Action item ::
Reproduce the article on Henlius and biosimilar approvals in China word for word.
------ Excerpted text
China’s streamlined system for biologics approvals has enabled Shanghai Henlius Biotech to bring biosimilars to market faster and potentially at a lower cost, Ping Cao, vice president of Business Development, explains.

The Center for Biosimilars® spoke recently with Ping Cao, vice president of Business Development for Shanghai Henlius Biotech about the company’s business activities and conditions for biosimilar developers in the Chinese market. Established in 2010, Henlius is notable for having brought the first biosimilar to the Chinese market, a rituximab product. Henlius has a robust pipeline of products and ambitions to partner with companies abroad for global sales development.

In the interview, Cao talks about recent changes in Chinese guidance for biosimilar development and how these have quickened the pace of approvals and improved conditions for companies entering these markets. For example, previously it may have taken 3 years from the time of an investigational new drug (IND) application to gain regulatory approval to commence a clinical trial. That timeline has been shortened to 60 days under the new regulatory standard in China, which has established timing guarantees that allow companies to proceed if they do not receive a response to IND applications within 2 months.

In this sense, the Chinese government has been an active partner with the biologics industry and has extended opportunities for talks with the business sector on how to further improve the regulatory system. This bodes well for the future of biosimilars development and marketing, Cao explains.

Cao also provides a comparison of the regulatory environments in the United States and China and discusses the competitive dynamics of producing biosimilars and gaining market share as the number of competitors and competing products continue to increase. For Henlius, the costs of producing a biosimilar can range up to $100 million, and to meet regulatory standards in the United States and European Union, the costs could go higher than that, Cao explains. Meanwhile, producers need to keep their biosimilar prices competitive with what others are charging. Therefore, these 2 dynamics—cost of production and pricing—may move on opposing trendlines.
------------
------ Data extract
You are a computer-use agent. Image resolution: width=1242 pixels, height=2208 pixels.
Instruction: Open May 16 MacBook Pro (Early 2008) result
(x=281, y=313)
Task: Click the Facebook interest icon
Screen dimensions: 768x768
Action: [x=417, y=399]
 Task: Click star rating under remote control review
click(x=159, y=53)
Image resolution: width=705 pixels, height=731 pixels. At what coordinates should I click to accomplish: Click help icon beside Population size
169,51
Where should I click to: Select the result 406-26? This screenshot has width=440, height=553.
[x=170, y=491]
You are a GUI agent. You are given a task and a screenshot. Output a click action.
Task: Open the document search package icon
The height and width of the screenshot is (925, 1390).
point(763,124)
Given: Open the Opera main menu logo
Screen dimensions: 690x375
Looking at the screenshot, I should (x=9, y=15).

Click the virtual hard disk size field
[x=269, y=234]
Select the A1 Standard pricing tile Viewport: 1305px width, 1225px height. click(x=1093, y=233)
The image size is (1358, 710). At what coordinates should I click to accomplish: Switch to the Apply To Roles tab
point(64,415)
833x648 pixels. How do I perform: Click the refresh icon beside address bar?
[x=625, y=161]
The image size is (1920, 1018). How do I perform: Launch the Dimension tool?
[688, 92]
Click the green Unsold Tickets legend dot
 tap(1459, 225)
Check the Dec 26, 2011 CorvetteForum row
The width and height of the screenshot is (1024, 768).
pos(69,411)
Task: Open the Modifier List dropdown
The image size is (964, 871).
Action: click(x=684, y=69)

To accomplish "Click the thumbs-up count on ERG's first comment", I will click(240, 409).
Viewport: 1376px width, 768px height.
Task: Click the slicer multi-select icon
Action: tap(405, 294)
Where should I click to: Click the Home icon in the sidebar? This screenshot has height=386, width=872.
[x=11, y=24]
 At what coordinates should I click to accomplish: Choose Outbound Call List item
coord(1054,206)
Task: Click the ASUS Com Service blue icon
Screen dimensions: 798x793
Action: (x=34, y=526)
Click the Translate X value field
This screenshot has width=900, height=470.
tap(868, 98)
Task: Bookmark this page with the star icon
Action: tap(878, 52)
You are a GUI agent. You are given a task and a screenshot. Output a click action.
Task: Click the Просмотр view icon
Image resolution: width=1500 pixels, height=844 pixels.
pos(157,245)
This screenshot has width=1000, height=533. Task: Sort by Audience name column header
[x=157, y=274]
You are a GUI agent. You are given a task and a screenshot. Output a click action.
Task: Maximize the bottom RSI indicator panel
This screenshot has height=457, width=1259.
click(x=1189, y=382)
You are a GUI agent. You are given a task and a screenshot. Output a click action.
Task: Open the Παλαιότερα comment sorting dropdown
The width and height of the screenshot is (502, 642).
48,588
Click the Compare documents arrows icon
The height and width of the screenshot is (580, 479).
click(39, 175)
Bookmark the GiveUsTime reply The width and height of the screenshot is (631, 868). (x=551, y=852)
------------
Result ::
China’s streamlined system for biologics approvals has enabled Shanghai Henlius Biotech to bring biosimilars to market faster and potentially at a lower cost, Ping Cao, vice president of Business Development, explains.

The Center for Biosimilars® spoke recently with Ping Cao, vice president of Business Development for Shanghai Henlius Biotech about the company’s business activities and conditions for biosimilar developers in the Chinese market. Established in 2010, Henlius is notable for having brought the first biosimilar to the Chinese market, a rituximab product. Henlius has a robust pipeline of products and ambitions to partner with companies abroad for global sales development.

In the interview, Cao talks about recent changes in Chinese guidance for biosimilar development and how these have quickened the pace of approvals and improved conditions for companies entering these markets. For example, previously it may have taken 3 years from the time of an investigational new drug (IND) application to gain regulatory approval to commence a clinical trial. That timeline has been shortened to 60 days under the new regulatory standard in China, which has established timing guarantees that allow companies to proceed if they do not receive a response to IND applications within 2 months.

In this sense, the Chinese government has been an active partner with the biologics industry and has extended opportunities for talks with the business sector on how to further improve the regulatory system. This bodes well for the future of biosimilars development and marketing, Cao explains.

Cao also provides a comparison of the regulatory environments in the United States and China and discusses the competitive dynamics of producing biosimilars and gaining market share as the number of competitors and competing products continue to increase. For Henlius, the costs of producing a biosimilar can range up to $100 million, and to meet regulatory standards in the United States and European Union, the costs could go higher than that, Cao explains. Meanwhile, producers need to keep their biosimilar prices competitive with what others are charging. Therefore, these 2 dynamics—cost of production and pricing—may move on opposing trendlines.